In Retrospect: From the Pill to the Pen

  • Carl Djerassi
Imperial College Press: 2014. 9781783265312 | ISBN: 978-1-7832-6531-2

Chemist Carl Djerassi published his first full-length autobiography just before his 70th birthday. Now, just weeks after his 91st, he delivers his second. Remarkably, In Retrospect does have new things to say.

Carl Djerassi moved from chemistry to fiction-writing. Credit: Clive Limpkin/Daily Mail/REX

At an age when most scientists retire, Djerassi launched a second career as a novelist and playwright. And in the preface, he announces that In Retrospect is largely an “autopsychoanalysis”, searching within his fiction for an understanding of his true self and motivations. The book is, however, much more wide-ranging and outward-looking than that implies, although Djerassi's powerful ego is ever-present — sometimes irritatingly, but often endearingly.

Djerassi was born in Vienna to secular Jewish doctors who divorced, then remarried after Austria was annexed by Nazi Germany, so that Carl and his mother could escape to his father's native Bulgaria. From there, mother and son emigrated to the United States, where Djerassi learnt English and studied ferociously. In 1949, he joined the labs of the pharmaceutical company Syntex in Mexico City, where he led the research team that synthesized the first orally active steroid contraceptive compound, norethindrone. In 1959, he became a member of the chemistry faculty at Stanford University in California; he consolidated his reputation as a front-line chemist over three decades. Then he shifted his academic attention to outreach, before becoming a professor emeritus in 2002.

Djerassi became enormously wealthy thanks to the soaring value of the Syntex stock acquired when he worked at the company, and he took up art (and house) collecting. Emotionally, his life was turbulent: he married three times, and had to face the tragedy of his daughter's suicide in 1978. His marvellous first autobiography, The Pill, Pygmy Chimps and Degas' Horse (Basic, 1992), covers this era in his life. In Retrospect goes over some of the same ground, using the prism of his other writings — rediscovering his Jewish identity through fictional characters in his books and plays, for example.

It also airs a few grievances, particularly that the Stanford University chemistry faculty did not give him a leaving party when he retired — an omission that raised eyebrows in academic circles even at the time.

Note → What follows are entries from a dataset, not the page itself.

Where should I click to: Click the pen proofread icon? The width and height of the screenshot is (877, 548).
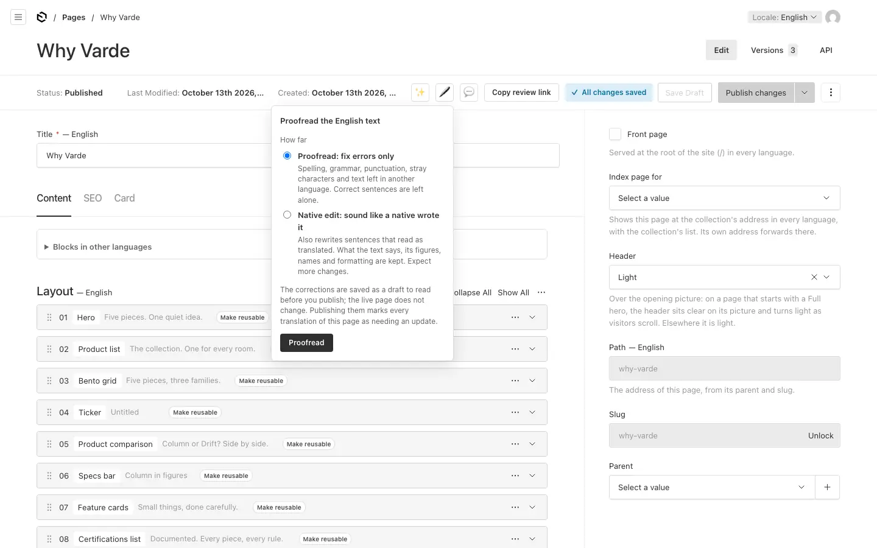coord(445,93)
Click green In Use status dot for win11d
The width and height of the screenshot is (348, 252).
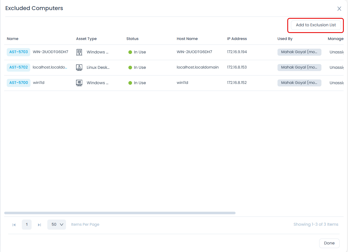click(x=130, y=83)
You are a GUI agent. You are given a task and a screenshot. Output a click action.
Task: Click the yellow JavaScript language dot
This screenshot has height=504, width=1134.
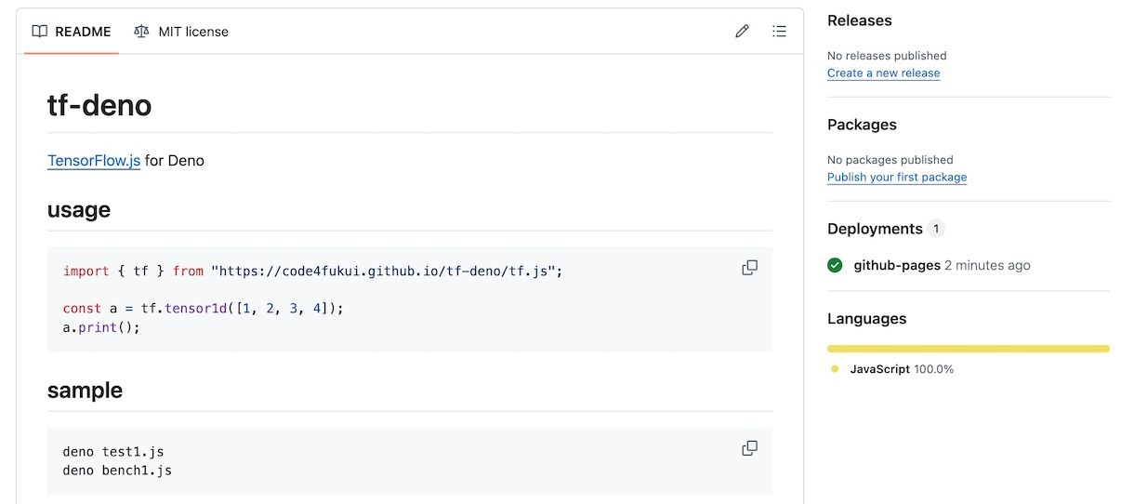coord(835,369)
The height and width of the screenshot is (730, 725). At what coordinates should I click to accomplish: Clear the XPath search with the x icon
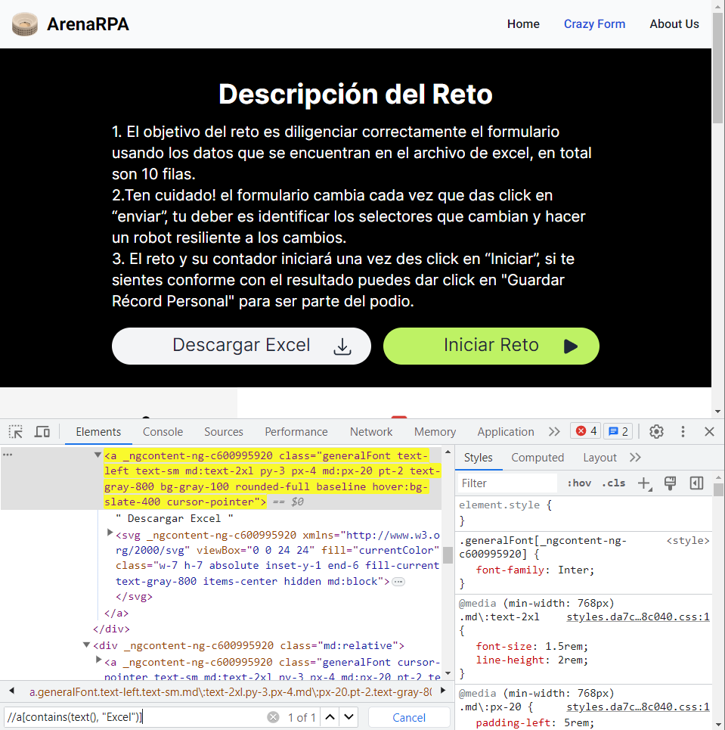coord(272,717)
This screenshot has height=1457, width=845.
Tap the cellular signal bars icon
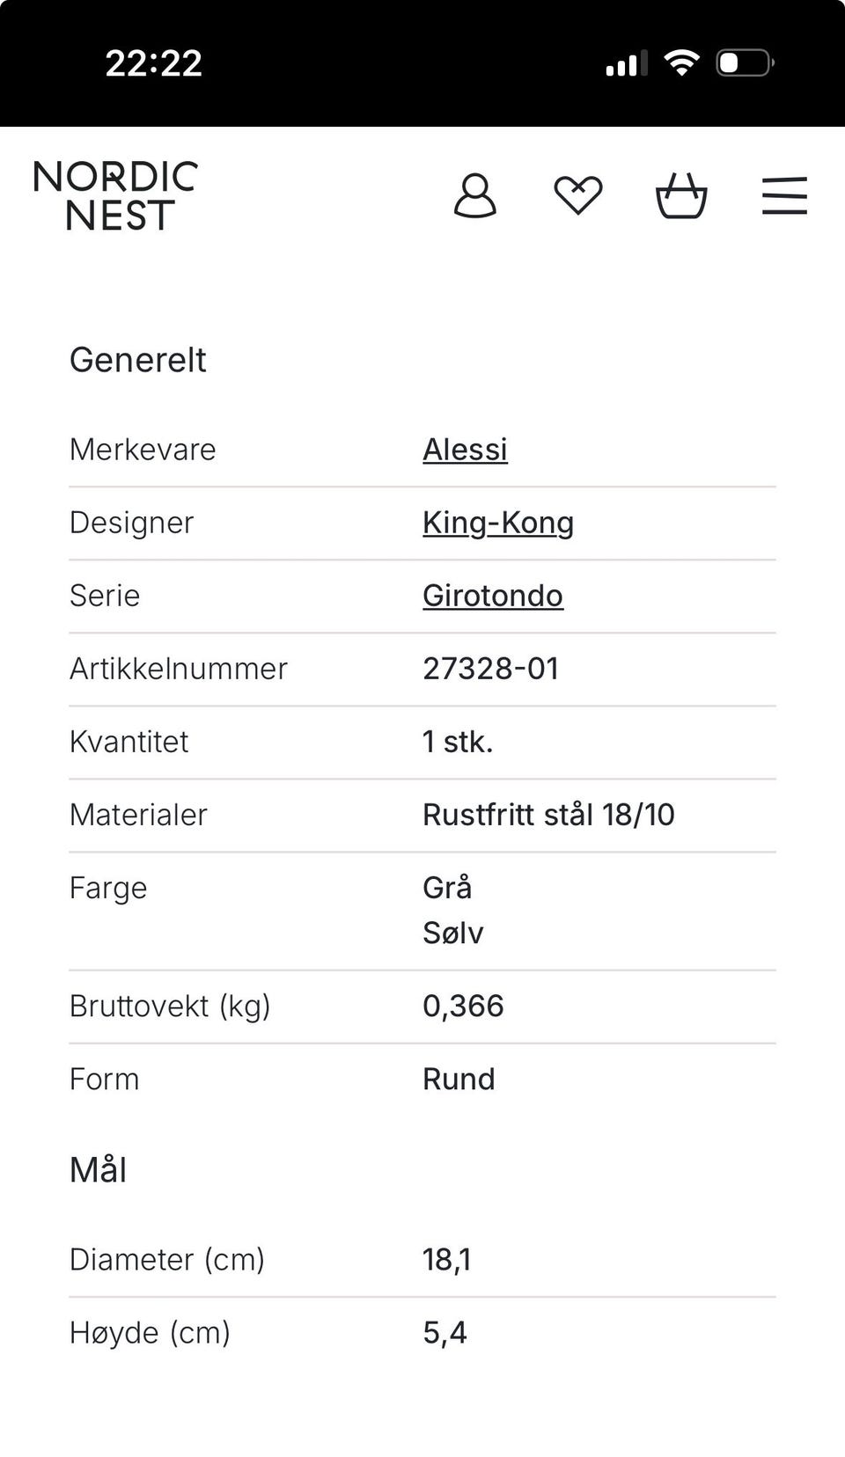point(626,63)
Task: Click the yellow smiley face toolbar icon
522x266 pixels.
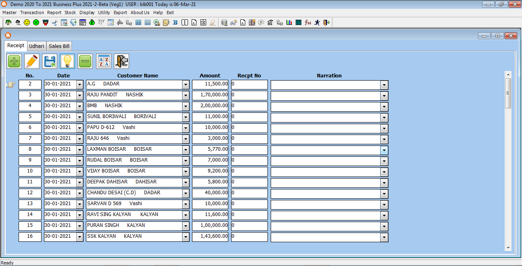Action: click(27, 23)
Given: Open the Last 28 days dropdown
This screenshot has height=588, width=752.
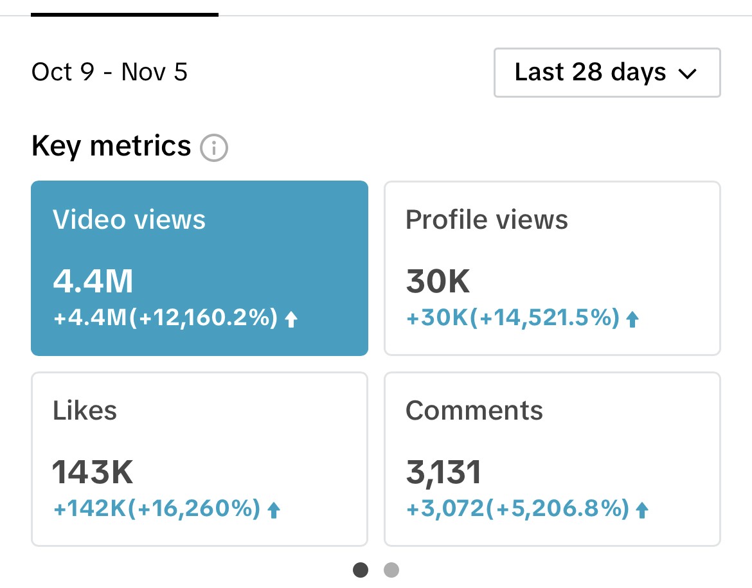Looking at the screenshot, I should pyautogui.click(x=607, y=73).
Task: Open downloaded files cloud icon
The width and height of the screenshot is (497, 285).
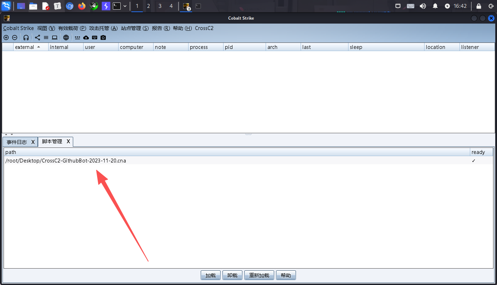Action: (86, 38)
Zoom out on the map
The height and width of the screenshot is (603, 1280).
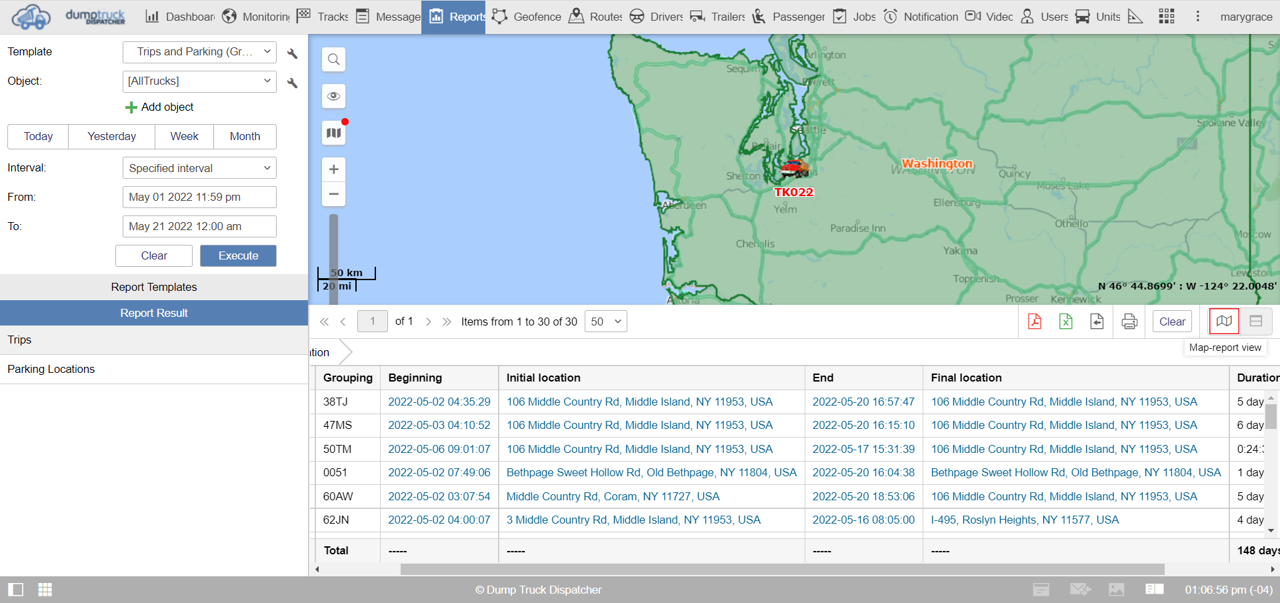point(333,194)
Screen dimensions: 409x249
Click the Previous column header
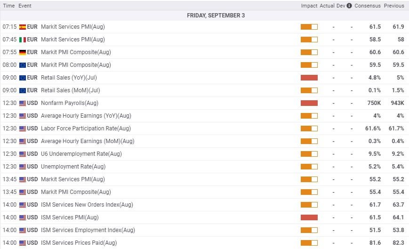click(x=393, y=6)
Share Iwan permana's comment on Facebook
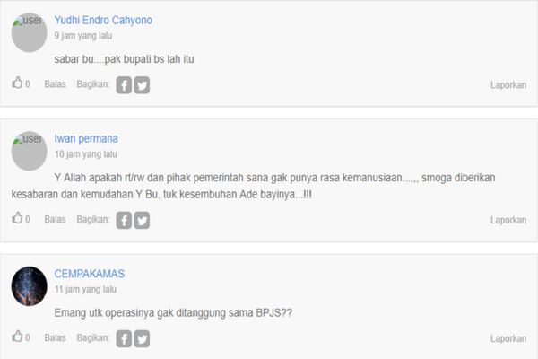The width and height of the screenshot is (538, 359). (124, 220)
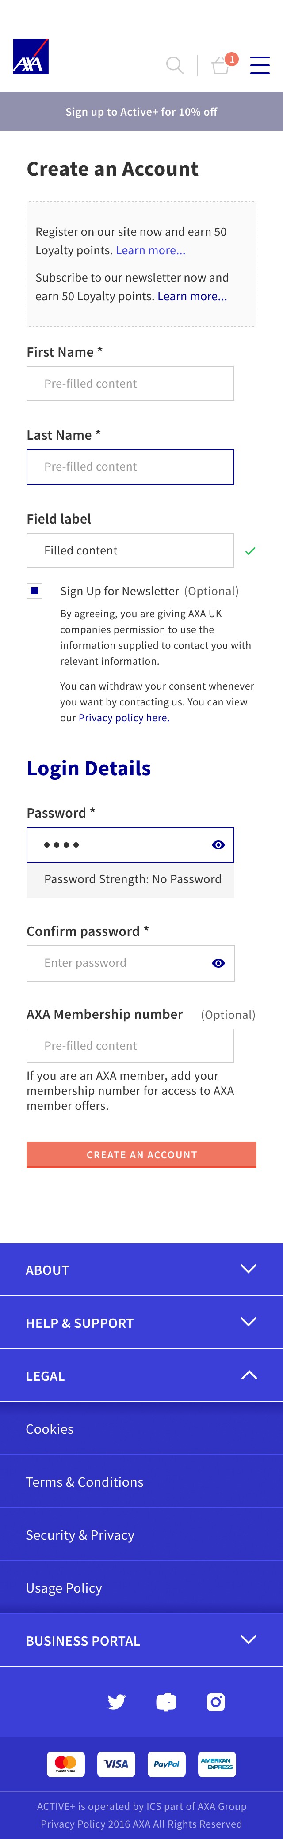Image resolution: width=283 pixels, height=1839 pixels.
Task: Click the Instagram icon
Action: point(215,1702)
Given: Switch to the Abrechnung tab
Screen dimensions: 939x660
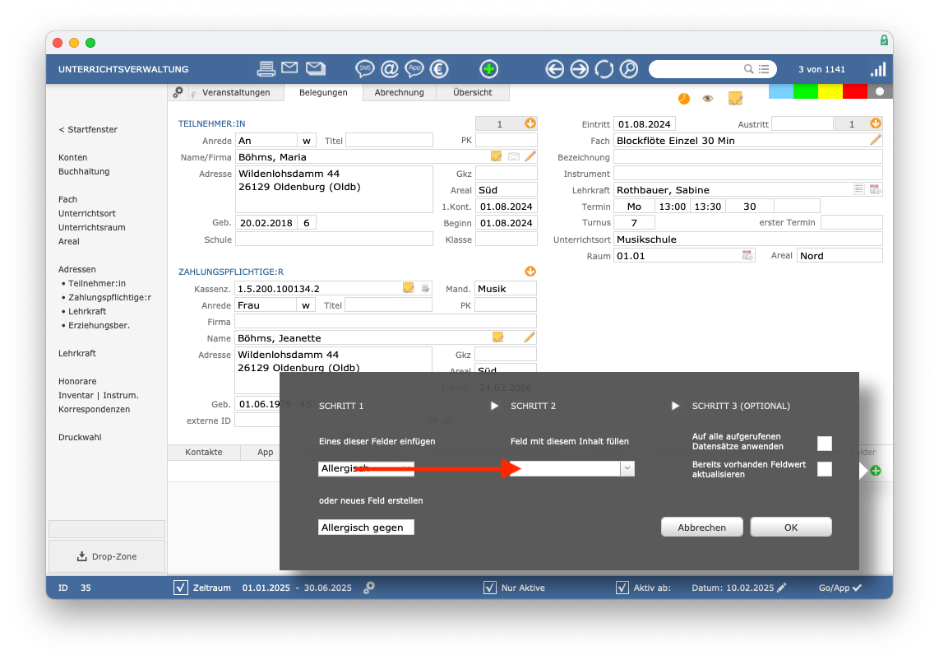Looking at the screenshot, I should click(399, 92).
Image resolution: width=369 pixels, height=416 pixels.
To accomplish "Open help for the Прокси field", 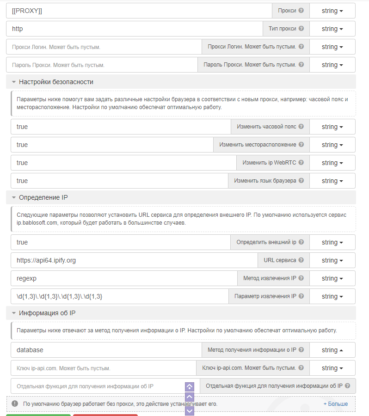I will 301,10.
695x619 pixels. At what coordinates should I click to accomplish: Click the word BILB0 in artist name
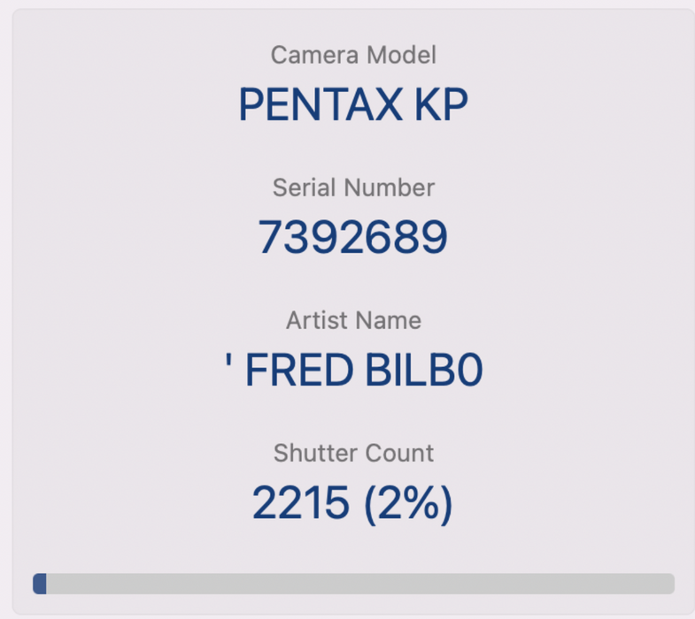(x=419, y=371)
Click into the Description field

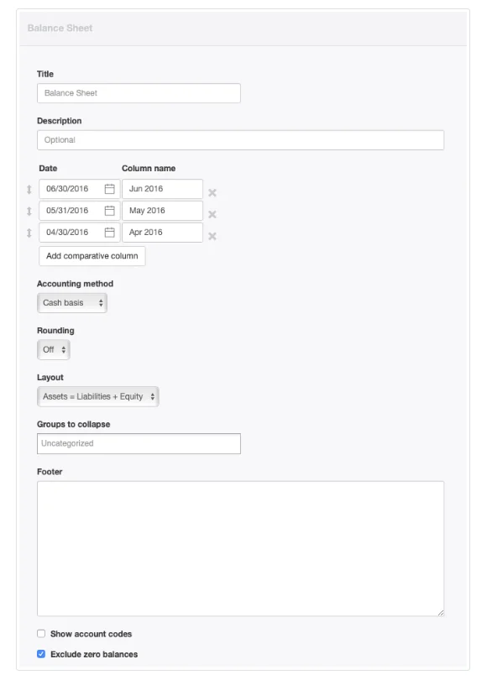241,140
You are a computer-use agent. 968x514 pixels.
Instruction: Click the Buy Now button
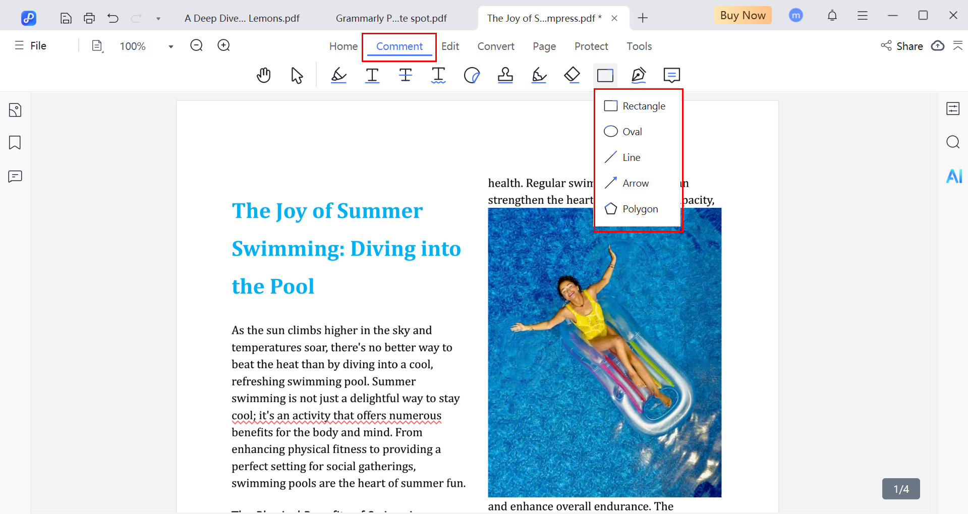(743, 16)
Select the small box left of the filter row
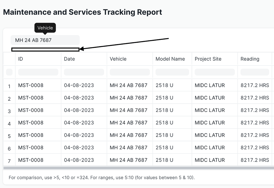274x188 pixels. click(9, 72)
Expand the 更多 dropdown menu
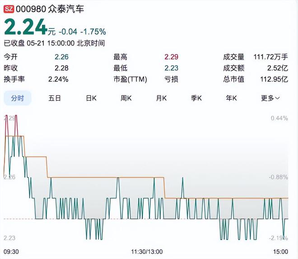 point(270,98)
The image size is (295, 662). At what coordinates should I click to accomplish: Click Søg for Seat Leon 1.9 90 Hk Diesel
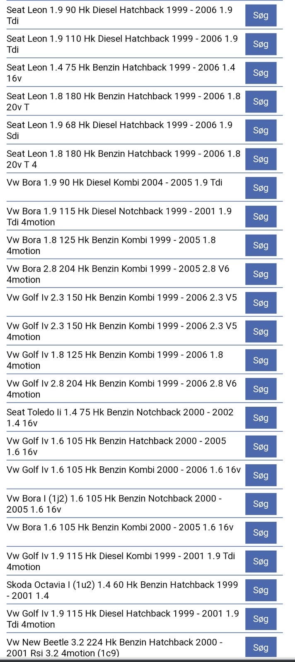(261, 16)
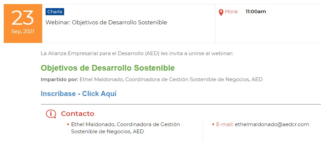This screenshot has width=321, height=141.
Task: Click the ethelmaldonado@aedcr.com email address
Action: pos(272,124)
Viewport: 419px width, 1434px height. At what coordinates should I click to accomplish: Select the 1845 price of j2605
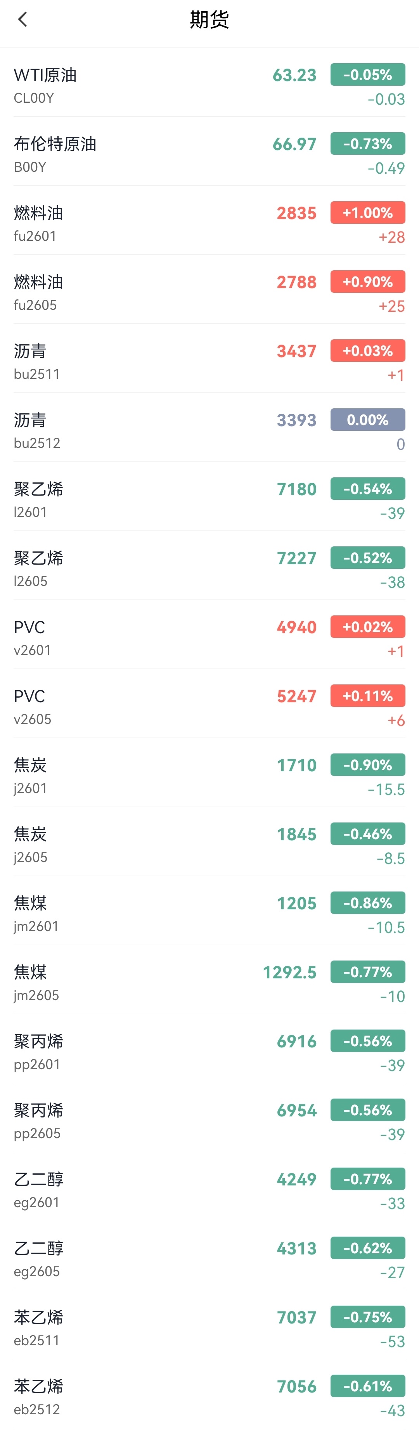[x=296, y=834]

Furthermore, the book attempts to settle who did what, and when, regarding the development of the Pill. Scientific priority is an important issue for Djerassi. He details the frequently overlooked work of Austrian physiologist Ludwig Haberlandt, whom he credits with being the first to understand that progesterone-related steroids could act as contraceptives. In the 1920s, Haberlandt showed that the corpus luteum, a progesterone-rich structure that develops around the egg during the menstrual cycle, had contraceptive properties, and he tried to persuade the pharmaceutical industry to develop a contraceptive for humans. Haberlandt committed suicide at 47 in 1932, apparently in despair at the hostility that greeted his ideas.

Syntex filed its patent on norethindrone in 1951. More than a year later, another company, Searle, filed a patent on the similar compound norethynodrel — a steroid that is converted to norethindrone in the body. Neither company at first thought of marketing the compounds as contraceptives, fearing that public acceptance would be too low for profitability. Both got marketing approval from the US Food and Drug Administration for their use in menstrual disorders and other indications in 1957. Soon after, both decided to forge ahead with contraception. But Syntex lost two years in that race because its clinical-trials partner Parke-Davis, fearing a possible religious backlash, suddenly pulled out — so Searle's product was first on the market.

Djerassi quotes his own literary works at length. Four of his five novels form his “science in fiction” series, the most well-known being Cantor's Dilemma (Penguin, 1989), a saucy tale about a scientific race marred by misconduct. It is used in some university scientific-ethics courses. His nine plays include Immaculate Misconception, which addresses the dilemmas and possibilities of a method of in vitro fertilization called ICSI. Another, Oxygen, co-authored with Nobel laureate and fellow chemist Roald Hoffmann, creates a retrospective Nobel committee to deliberate on who should win a prize for the discovery of oxygen. In In Retrospect, Djerassi defends the much-criticized didacticism that characterizes these works.

Djerassi's multifaceted life has been intense, high-octane and successful. The vigour of his prose suggests how much he has enjoyed it.